Momentan erleben wir, dass vor allem zwei Machtblöcke vordergründig imperialistische Züge an den Tag legen. Die USA und Russland. Die trumpistischen Machtdemonstrationen sind Indizien dafür, dass die jahrzehntelange Partnerschaft mit den USA zumindest infrage gestellt werden muss.
Nicht nur der Wegfall russischer Geschäfte aufgrund von Sanktionen und die konkret bedrohliche Lage im Osten, sondern nun auch eine neue Front im Westen erfordern ein neues strategisches Denken in der deutschen Sandwichposition.
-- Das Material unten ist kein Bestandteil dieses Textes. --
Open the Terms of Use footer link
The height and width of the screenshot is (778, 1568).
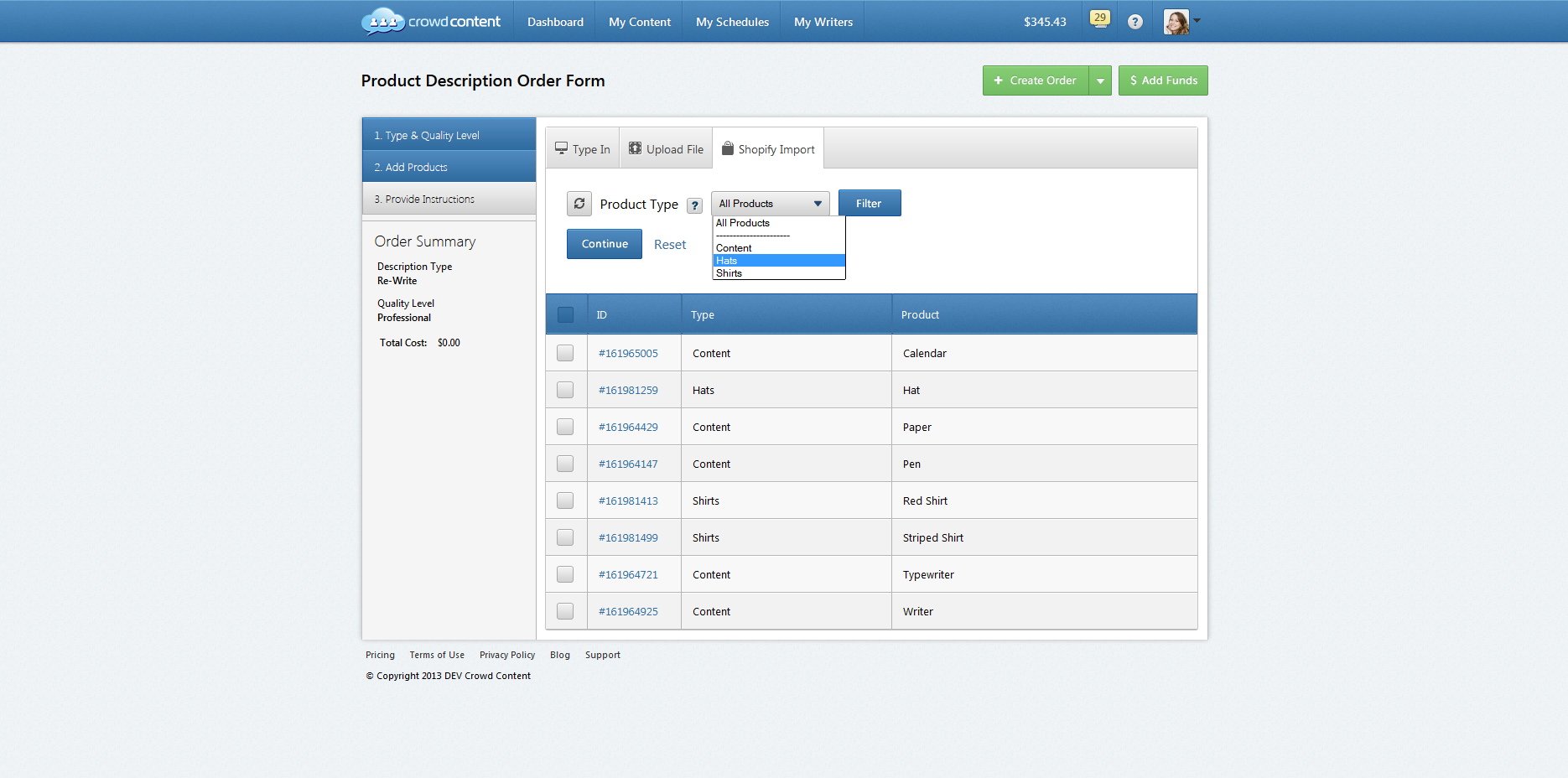pos(436,655)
Firmen brauchen Rohstoffversorgungen, die nicht von Russland, China oder den USA abhängig sind. Absatzmärkte müssen neu geordnet und priorisiert werden. Die USA sind momentan kein verlässlicher Partner, und China schafft aktuell mehr Abhängigkeiten als Synergien.
Da Europa nun enger zusammenrücken muss, ergeben sich natürlich auch neue gemeinsame Aufgaben, die innerhalb der EU für Auslastung und Absatz sorgen werden. Hier ist selbstverständlich die Rüstungsindustrie zu nennen, aber es geht auch um die Versorgung mit anderen Produkten und Halbfertigwaren. Die Elektromobilität und der Klimaschutz könnten ebenfalls wichtige Innovations- und Wachstumsmotoren der nächsten Jahre sein. Entsprechende politische Weichenstellungen sind hilfreich und auch im Bereich des Machbaren.
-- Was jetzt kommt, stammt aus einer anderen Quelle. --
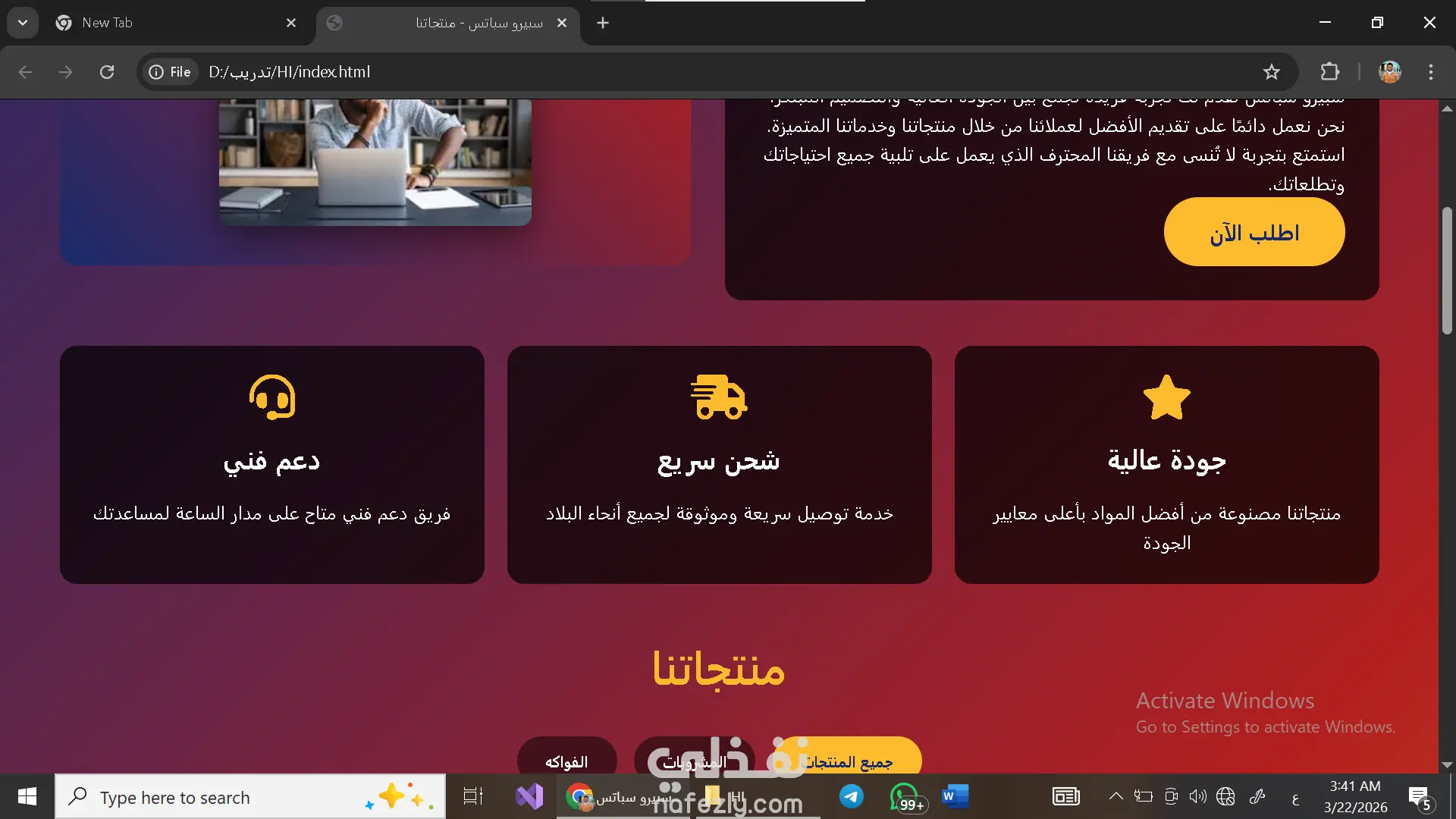Screen dimensions: 1456x819
Task: Select جميع المنتجات filter button
Action: [857, 761]
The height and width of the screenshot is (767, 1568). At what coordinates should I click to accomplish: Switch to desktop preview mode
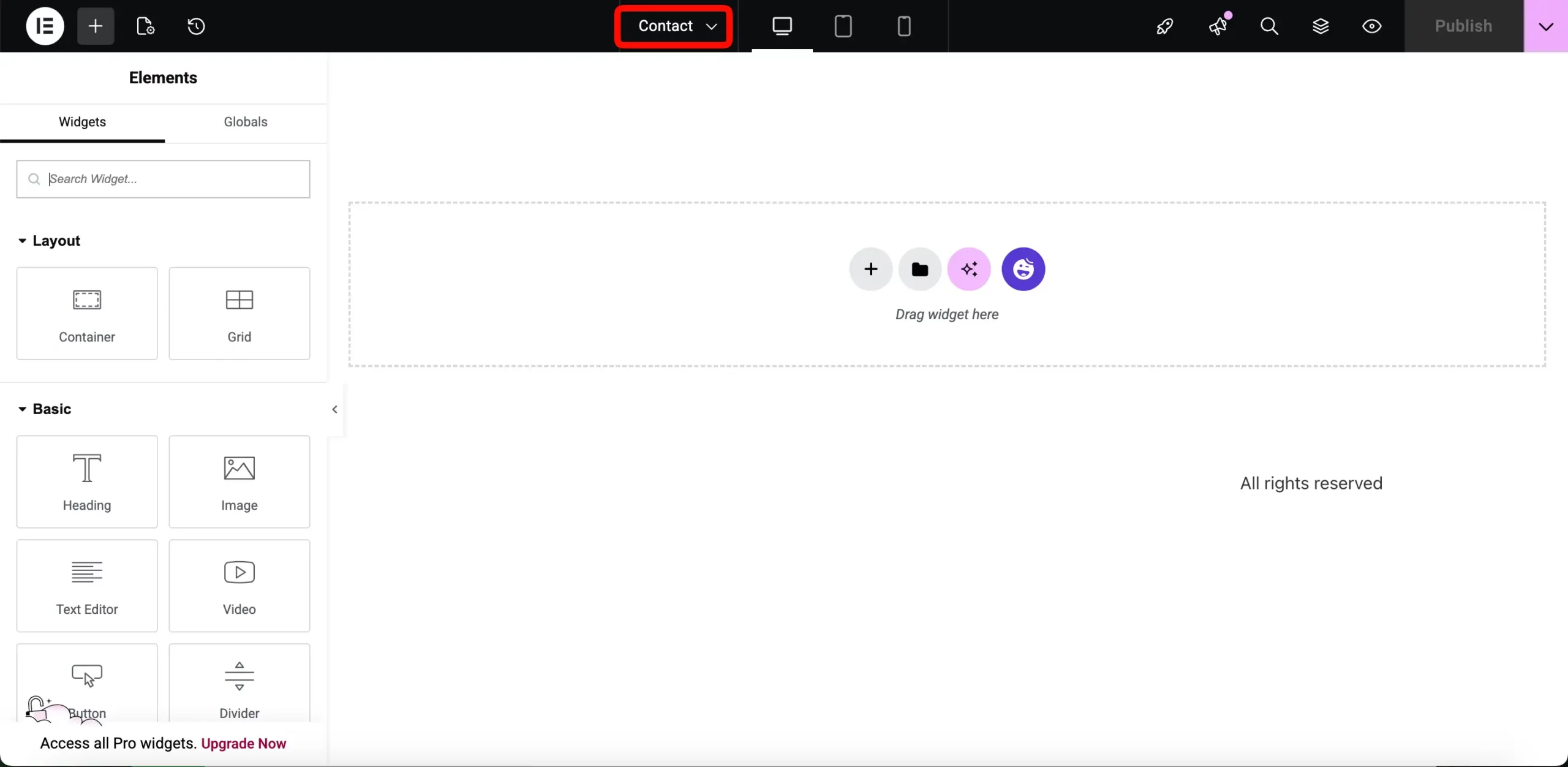click(x=782, y=26)
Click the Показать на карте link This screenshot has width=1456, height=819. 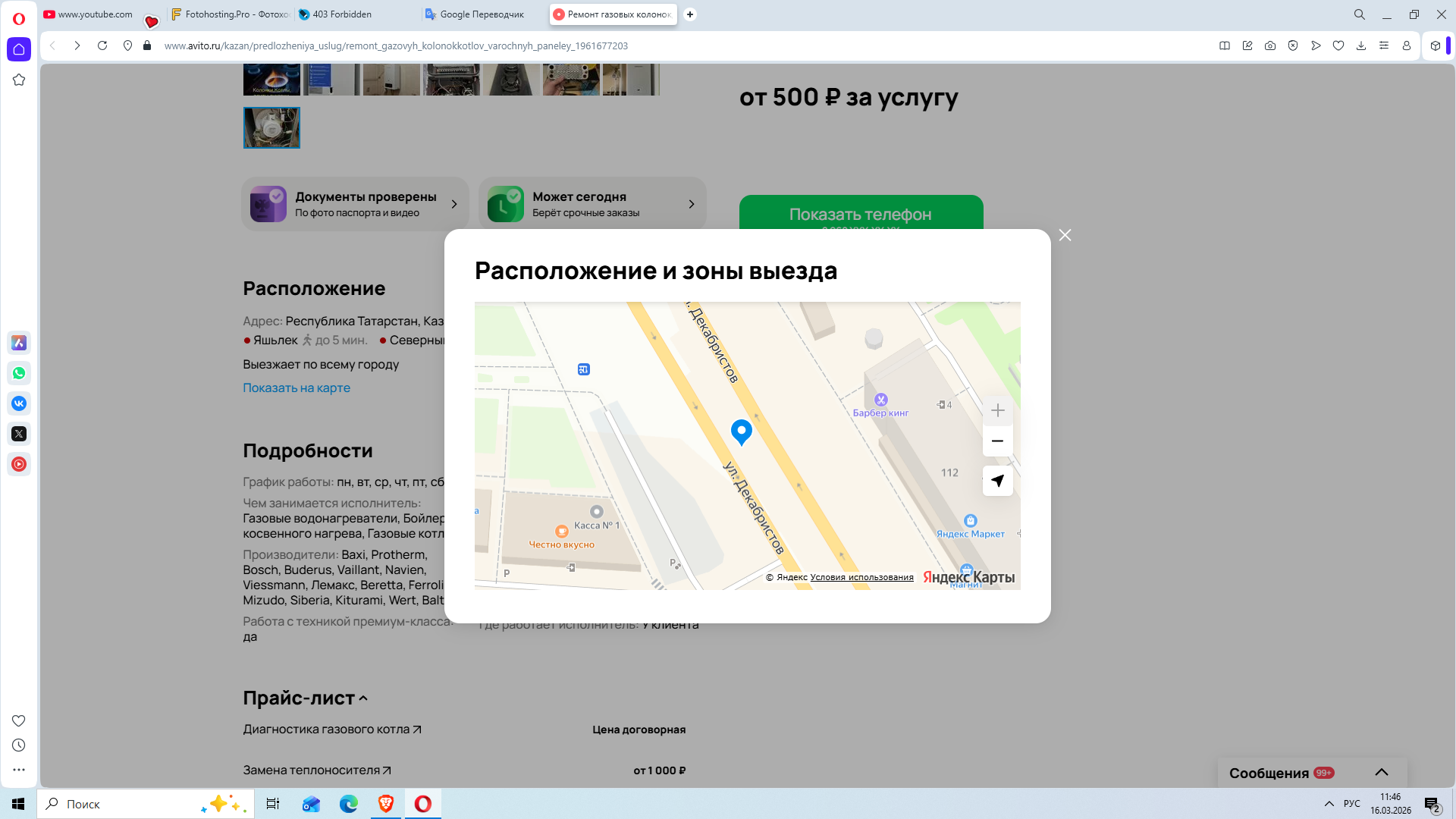pos(297,388)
Insourcing ist grundsätzlich ein Weg zu mehr Wertschöpfung in Europa. Zwar wird dies nicht ohne Verlust an Margen zu bewerkstelligen sein, aber Business Continuity hat nun einmal Priorität in der Ära der Polykrise. Nicht zu vergessen ist die gesamte Industrie, die sich mit der Herstellung von Resilienzfähigkeit beschäftigt. Die Bevölkerung wird bereit sein, mehr Geld in Vorsorge zu investieren, um sich im Notfall auf eine temporäre Krisensituation vorzubereiten.
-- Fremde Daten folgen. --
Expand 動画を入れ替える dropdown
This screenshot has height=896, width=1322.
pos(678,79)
Der aktuelle Stromausfall im Südwesten Berlins zeigt eindrücklich die Verwundbarkeit unseres fragilen Systems. Vermeintlich unbedeutende Störungen haben enorme Auswirkungen. Man denke sich bloß, so etwas passiert parallel an mehreren Orten. Das würde den Staat kurzzeitig völlig überfordern, zulasten der Bevölkerung und der Betriebe.
Mein abschließendes Plädoyer ist deshalb, krisensichere Geschäftsmodelle zu entwickeln und mehr in Vorsorge und Vigilanz zu investieren. Denn Ignoranz und Resilienzdemenz kosten erheblich mehr und können fatal sein. Wir leben in Zeiten großer Unsicherheit und politischer Umbrüche, deren Auswirkungen wir noch nicht absehen können.
Aber wir verhalten uns immer noch passiv und hoffen auf bessere Zeiten oder darauf, dass der Sturm an uns vorübergeht. Das wird er aber nicht, denn wie beim Wetter gibt es Konstellationen, die einen Tornado entstehen lassen. Wir wissen nur nicht genau, wo er seine Schneise zieht.